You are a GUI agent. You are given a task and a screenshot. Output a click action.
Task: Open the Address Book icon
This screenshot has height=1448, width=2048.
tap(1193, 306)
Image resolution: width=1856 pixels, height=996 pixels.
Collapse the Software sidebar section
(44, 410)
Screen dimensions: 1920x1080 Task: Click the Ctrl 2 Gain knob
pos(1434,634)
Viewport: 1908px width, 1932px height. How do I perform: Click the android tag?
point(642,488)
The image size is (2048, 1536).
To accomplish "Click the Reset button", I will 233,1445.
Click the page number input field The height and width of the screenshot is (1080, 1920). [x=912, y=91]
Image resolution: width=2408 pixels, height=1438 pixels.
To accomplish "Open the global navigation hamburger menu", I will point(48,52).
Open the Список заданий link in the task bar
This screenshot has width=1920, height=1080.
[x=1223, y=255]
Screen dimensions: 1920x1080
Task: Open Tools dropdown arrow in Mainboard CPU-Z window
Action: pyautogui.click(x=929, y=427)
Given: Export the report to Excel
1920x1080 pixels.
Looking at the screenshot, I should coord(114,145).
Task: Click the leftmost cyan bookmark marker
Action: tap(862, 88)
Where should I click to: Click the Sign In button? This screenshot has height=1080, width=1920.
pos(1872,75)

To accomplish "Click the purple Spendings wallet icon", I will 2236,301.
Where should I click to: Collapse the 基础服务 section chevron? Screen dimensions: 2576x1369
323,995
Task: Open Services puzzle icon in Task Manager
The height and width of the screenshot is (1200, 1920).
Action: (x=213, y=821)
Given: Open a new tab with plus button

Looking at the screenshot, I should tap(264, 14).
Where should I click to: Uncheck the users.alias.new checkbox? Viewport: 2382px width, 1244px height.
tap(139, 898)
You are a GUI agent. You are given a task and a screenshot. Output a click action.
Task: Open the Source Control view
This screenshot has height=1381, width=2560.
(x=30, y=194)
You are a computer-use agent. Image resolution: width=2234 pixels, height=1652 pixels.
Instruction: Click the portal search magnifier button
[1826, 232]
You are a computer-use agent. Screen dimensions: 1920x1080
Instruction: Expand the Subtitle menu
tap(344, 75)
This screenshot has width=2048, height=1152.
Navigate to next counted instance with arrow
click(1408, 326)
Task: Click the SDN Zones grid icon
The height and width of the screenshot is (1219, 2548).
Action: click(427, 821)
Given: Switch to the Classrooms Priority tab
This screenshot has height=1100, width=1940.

▶ _Task directions_
Lines holding the word "resolution" are the answer; copy every one from the records above.

▶ _Answer box_
Image resolution: width=1856 pixels, height=996 pixels.
Image resolution: width=2408 pixels, height=1438 pixels.
You are a computer-use agent. Image resolution: width=2234 pixels, height=1652 pixels.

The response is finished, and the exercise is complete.